• [EXERCISE GOAL]:
Reproduce the data below line for line, keeping every word, number, and punctuation mark unchanged.

• [STORED RECORDS]:
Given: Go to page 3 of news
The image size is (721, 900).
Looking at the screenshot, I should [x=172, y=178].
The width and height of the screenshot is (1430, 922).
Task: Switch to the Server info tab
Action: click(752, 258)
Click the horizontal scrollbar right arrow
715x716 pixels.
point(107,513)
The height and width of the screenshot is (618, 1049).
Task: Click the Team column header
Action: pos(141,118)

• [CORRECT RESULT]:
Given: Go to page 3 of news
The image size is (721, 900).
Looking at the screenshot, I should [x=172, y=178].
The width and height of the screenshot is (1430, 922).
Task: Switch to the Server info tab
Action: click(752, 258)
Click the horizontal scrollbar right arrow
715x716 pixels.
point(107,513)
The height and width of the screenshot is (618, 1049).
Task: Click the Team column header
Action: pos(141,118)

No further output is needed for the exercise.